*** DATA Section Begins ***

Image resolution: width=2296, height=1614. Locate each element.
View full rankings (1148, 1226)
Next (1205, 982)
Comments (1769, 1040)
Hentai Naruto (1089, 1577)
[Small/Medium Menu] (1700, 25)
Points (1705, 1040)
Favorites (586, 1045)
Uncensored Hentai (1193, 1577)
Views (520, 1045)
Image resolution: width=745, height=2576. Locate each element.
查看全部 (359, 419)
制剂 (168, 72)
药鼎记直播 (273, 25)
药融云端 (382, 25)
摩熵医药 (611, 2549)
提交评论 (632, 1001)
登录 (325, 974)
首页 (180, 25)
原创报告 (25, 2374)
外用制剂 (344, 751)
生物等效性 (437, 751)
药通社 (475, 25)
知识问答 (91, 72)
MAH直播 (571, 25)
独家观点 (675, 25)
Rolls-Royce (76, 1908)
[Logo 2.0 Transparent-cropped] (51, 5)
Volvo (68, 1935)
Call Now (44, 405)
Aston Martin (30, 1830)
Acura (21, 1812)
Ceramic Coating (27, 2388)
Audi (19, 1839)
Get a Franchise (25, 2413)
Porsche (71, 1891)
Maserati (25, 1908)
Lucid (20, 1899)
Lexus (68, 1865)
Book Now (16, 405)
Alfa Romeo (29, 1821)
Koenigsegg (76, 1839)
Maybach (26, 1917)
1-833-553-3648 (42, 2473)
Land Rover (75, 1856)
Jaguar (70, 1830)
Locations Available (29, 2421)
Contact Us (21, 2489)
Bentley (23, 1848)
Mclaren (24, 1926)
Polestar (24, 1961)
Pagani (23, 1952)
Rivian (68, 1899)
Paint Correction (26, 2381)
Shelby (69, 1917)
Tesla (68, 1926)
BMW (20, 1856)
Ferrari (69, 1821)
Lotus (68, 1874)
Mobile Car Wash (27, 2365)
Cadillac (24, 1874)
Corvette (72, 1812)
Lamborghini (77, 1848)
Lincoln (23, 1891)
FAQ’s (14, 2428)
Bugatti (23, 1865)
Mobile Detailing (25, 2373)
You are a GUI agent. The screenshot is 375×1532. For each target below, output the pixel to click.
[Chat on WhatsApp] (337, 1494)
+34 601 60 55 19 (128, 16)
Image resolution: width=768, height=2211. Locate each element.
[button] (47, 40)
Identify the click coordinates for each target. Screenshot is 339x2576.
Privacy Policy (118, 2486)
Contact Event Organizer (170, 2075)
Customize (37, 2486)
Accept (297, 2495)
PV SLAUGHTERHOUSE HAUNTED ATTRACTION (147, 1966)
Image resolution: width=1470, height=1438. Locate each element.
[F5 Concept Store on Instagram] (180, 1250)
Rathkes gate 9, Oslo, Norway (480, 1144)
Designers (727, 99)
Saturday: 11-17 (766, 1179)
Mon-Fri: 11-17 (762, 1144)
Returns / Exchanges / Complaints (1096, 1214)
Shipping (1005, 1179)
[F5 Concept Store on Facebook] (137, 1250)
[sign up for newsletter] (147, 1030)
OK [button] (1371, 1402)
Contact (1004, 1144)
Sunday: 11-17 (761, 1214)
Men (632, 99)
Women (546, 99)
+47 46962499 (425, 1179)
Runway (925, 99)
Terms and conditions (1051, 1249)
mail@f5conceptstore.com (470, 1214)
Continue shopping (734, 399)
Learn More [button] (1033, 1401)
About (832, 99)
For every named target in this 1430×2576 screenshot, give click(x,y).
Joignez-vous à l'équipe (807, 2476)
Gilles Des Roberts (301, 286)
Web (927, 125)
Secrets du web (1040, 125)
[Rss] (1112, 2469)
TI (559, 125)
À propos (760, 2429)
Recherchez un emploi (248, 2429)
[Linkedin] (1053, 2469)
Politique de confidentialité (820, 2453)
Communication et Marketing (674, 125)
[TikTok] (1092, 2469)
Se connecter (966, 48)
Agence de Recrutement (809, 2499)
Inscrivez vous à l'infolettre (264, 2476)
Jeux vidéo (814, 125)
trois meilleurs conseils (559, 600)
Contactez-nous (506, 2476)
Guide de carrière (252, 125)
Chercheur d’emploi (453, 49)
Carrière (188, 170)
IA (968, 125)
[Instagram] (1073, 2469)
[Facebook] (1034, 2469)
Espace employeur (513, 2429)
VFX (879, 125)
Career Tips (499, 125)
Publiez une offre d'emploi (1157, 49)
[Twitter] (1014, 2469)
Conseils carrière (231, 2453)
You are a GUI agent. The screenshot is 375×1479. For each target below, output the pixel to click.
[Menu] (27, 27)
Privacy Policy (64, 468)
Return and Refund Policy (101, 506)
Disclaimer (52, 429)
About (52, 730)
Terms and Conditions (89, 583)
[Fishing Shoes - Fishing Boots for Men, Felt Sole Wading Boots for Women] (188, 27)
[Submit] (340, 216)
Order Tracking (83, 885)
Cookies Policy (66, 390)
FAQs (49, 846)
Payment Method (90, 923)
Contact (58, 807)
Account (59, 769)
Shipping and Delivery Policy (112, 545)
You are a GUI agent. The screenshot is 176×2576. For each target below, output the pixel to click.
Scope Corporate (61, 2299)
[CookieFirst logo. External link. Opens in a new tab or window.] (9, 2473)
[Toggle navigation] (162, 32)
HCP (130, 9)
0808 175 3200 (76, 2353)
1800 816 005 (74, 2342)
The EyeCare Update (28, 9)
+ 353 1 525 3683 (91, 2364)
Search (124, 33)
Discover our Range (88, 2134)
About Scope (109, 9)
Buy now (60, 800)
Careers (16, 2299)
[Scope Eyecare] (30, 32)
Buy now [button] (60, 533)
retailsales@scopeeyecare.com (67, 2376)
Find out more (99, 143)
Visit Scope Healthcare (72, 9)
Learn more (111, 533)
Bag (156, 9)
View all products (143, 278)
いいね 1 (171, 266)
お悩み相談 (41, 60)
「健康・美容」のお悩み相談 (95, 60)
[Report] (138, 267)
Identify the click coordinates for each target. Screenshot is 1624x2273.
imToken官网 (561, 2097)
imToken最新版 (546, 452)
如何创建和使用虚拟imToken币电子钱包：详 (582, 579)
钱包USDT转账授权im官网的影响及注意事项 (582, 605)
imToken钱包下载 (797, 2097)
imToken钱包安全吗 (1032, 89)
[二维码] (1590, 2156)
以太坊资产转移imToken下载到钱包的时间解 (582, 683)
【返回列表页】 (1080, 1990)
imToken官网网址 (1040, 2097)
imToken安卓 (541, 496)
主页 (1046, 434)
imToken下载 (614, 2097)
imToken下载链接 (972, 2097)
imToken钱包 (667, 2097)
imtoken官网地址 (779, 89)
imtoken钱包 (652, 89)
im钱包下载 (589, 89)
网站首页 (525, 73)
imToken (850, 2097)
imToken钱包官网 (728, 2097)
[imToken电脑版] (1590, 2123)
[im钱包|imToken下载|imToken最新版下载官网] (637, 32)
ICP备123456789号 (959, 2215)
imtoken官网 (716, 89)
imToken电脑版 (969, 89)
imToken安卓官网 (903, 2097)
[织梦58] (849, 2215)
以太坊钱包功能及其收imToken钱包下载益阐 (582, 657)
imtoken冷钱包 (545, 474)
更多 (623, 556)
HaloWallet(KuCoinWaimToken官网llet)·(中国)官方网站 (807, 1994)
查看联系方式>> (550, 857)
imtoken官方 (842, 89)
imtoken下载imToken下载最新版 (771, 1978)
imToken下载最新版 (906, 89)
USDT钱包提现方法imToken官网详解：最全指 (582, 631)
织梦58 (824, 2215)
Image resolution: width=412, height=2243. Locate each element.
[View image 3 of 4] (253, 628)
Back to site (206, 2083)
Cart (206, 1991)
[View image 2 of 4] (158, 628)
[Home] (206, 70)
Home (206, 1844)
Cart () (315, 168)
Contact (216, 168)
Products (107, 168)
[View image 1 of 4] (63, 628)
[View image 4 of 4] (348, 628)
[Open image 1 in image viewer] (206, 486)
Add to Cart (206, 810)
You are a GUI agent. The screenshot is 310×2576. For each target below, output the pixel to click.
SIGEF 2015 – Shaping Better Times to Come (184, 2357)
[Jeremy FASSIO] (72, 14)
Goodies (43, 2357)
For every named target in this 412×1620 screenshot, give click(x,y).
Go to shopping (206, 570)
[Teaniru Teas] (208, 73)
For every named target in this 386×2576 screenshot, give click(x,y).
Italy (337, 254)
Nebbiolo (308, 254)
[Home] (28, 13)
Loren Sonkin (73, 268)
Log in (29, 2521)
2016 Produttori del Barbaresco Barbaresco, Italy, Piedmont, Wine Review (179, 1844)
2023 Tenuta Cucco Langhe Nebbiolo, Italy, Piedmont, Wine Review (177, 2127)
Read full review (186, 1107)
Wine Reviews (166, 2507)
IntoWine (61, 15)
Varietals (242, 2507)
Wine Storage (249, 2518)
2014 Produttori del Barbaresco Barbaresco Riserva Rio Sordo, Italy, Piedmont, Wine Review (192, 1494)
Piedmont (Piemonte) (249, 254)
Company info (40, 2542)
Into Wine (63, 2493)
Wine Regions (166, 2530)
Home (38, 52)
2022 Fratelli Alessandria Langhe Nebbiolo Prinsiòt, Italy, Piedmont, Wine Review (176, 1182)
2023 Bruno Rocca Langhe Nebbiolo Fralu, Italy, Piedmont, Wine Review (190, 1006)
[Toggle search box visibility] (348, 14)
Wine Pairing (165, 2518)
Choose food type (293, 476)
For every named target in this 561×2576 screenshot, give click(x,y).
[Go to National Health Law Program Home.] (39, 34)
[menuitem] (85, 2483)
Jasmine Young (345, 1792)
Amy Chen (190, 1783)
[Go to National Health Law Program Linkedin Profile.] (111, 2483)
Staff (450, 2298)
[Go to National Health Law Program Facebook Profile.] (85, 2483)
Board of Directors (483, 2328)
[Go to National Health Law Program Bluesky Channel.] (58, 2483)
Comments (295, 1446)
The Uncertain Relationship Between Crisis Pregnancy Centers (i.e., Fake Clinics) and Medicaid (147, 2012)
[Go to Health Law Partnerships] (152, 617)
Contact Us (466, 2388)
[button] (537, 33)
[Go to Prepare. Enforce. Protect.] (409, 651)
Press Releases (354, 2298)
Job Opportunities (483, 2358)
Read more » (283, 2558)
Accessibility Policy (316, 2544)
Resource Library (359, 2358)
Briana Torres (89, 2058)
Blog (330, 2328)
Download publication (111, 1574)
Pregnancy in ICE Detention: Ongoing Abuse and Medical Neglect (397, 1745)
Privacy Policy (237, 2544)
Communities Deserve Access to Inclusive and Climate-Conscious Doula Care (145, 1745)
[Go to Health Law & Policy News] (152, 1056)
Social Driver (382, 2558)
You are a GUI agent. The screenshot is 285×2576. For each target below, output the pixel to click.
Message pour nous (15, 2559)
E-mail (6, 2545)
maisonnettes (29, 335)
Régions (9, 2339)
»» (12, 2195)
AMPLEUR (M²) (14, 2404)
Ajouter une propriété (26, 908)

*** DATA Section Ends ***

■ PROBLEM STATEMENT: Would you print exactly, and only, the lines of the data above from the line with "查看联系方式>> (550, 857)" through the line with "[Jeremy FASSIO] (72, 14)", inclusive?

■ COMPLETED EXERCISE:
查看联系方式>> (550, 857)
imtoken官方 (842, 89)
imtoken下载imToken下载最新版 (771, 1978)
imToken下载最新版 (906, 89)
USDT钱包提现方法imToken官网详解：最全指 (582, 631)
织梦58 (824, 2215)
Image resolution: width=412, height=2243. Locate each element.
[View image 3 of 4] (253, 628)
Back to site (206, 2083)
Cart (206, 1991)
[View image 2 of 4] (158, 628)
[Home] (206, 70)
Home (206, 1844)
Cart () (315, 168)
Contact (216, 168)
Products (107, 168)
[View image 1 of 4] (63, 628)
[View image 4 of 4] (348, 628)
[Open image 1 in image viewer] (206, 486)
Add to Cart (206, 810)
You are a GUI agent. The screenshot is 310×2576. For each target below, output the pixel to click.
SIGEF 2015 – Shaping Better Times to Come (184, 2357)
[Jeremy FASSIO] (72, 14)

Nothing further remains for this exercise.